The problem: Locate, in the data below, the line that contains "Click the orange 工程名称 input cell" and the line that contains "Image resolution: width=1024"; reproduce exactly those two lines and every line between them, nothing more.

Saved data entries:
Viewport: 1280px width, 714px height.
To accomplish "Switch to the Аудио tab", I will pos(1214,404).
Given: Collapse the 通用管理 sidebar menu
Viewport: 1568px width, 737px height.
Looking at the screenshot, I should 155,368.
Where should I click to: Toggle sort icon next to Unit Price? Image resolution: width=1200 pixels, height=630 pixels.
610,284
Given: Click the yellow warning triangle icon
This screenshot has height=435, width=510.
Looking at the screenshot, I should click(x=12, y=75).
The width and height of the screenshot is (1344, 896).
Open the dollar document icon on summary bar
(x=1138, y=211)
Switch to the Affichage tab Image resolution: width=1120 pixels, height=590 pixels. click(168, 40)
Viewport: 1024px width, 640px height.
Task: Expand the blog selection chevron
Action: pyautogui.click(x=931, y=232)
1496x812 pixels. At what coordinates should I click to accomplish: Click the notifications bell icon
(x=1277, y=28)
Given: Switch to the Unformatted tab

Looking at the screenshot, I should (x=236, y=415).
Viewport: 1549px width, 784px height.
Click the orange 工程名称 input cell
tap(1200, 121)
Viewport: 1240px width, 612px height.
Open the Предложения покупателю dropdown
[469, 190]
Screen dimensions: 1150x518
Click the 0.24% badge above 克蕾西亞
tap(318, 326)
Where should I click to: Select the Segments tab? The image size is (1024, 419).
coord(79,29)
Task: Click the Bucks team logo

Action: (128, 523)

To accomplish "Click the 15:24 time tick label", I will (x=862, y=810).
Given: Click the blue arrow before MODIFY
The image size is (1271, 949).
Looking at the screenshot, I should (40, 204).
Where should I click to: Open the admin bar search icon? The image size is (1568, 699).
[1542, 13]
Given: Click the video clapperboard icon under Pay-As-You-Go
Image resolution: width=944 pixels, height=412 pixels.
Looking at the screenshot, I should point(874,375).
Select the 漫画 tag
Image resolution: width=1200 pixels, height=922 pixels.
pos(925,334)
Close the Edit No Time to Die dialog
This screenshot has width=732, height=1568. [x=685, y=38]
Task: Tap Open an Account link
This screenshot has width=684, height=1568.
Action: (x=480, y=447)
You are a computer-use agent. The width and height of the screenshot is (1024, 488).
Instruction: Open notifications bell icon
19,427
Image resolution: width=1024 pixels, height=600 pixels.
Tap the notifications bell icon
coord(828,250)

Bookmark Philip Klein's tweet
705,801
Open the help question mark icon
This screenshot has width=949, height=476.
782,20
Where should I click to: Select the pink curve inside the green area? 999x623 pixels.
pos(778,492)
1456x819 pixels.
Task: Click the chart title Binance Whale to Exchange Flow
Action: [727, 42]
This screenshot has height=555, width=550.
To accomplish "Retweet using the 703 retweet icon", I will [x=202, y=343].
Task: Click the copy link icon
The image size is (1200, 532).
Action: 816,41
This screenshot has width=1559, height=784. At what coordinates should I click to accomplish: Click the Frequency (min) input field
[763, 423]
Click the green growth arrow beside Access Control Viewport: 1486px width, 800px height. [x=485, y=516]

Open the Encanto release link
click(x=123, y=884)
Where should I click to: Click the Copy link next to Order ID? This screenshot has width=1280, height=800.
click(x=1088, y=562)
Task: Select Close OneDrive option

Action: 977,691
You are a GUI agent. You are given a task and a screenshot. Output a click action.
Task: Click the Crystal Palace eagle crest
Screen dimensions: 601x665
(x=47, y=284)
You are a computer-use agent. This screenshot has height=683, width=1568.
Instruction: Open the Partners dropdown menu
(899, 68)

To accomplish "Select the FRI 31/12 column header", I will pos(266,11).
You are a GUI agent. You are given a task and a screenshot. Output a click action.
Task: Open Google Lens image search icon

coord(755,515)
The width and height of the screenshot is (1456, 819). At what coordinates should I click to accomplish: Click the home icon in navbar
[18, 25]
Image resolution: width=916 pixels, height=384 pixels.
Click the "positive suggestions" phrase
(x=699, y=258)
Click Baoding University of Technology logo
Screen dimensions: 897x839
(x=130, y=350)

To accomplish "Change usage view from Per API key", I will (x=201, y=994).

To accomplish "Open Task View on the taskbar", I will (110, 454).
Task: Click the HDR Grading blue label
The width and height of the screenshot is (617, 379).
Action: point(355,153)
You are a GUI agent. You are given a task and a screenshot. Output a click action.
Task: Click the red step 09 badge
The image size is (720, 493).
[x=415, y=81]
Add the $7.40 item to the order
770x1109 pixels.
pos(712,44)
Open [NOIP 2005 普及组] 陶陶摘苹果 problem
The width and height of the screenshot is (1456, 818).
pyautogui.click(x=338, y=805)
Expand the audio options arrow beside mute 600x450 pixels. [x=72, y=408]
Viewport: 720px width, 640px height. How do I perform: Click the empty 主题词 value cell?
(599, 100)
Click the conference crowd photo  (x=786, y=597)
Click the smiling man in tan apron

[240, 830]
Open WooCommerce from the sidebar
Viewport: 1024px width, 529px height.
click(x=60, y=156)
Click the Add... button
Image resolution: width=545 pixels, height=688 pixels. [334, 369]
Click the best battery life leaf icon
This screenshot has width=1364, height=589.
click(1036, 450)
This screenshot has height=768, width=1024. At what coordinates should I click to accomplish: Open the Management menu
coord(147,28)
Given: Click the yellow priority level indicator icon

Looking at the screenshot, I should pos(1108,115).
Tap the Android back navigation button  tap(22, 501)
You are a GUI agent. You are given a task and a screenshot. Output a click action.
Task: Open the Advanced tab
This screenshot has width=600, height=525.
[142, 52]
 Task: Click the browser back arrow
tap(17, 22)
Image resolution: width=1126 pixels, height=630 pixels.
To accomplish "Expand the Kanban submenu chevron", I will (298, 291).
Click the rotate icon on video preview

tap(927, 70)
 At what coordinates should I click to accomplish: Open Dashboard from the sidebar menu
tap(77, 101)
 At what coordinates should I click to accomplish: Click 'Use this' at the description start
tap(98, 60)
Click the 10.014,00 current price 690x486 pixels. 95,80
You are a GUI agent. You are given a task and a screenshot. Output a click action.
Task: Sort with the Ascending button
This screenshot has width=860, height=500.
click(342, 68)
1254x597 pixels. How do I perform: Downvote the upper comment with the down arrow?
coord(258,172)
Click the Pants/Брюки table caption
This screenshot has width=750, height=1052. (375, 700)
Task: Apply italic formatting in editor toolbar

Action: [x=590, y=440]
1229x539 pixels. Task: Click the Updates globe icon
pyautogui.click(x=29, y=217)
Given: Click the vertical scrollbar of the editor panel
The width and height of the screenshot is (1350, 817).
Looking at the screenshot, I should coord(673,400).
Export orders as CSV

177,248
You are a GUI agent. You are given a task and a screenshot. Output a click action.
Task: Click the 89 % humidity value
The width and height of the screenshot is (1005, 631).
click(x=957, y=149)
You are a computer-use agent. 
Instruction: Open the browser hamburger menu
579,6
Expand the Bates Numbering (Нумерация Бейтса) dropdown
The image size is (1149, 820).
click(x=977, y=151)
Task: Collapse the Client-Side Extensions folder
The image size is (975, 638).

Completed task:
Click the orange 工程名称 input cell
tap(1200, 121)
Viewport: 1240px width, 612px height.
Open the Предложения покупателю dropdown
[469, 190]
Screen dimensions: 1150x518
Click the 0.24% badge above 克蕾西亞
tap(318, 326)
Where should I click to: Select the Segments tab? The image size is (1024, 419).
coord(79,29)
Task: Click the Bucks team logo

Action: (128, 523)

To accomplish "Click the 15:24 time tick label", I will (x=862, y=810).
Given: Click the blue arrow before MODIFY
The image size is (1271, 949).
Looking at the screenshot, I should (40, 204).
Where should I click to: Open the admin bar search icon? The image size is (1568, 699).
[1542, 13]
Given: Click the video clapperboard icon under Pay-As-You-Go
Image resolution: width=944 pixels, height=412 pixels.
Looking at the screenshot, I should point(874,375).
Select the 漫画 tag
Image resolution: width=1200 pixels, height=922 pixels.
pos(925,334)
Close the Edit No Time to Die dialog
This screenshot has width=732, height=1568. [x=685, y=38]
Task: Tap Open an Account link
This screenshot has width=684, height=1568.
Action: (x=480, y=447)
You are a computer-use agent. The width and height of the screenshot is (1024, 488).
Instruction: Open notifications bell icon
19,427
Image resolution: width=1024 pixels, height=600 pixels.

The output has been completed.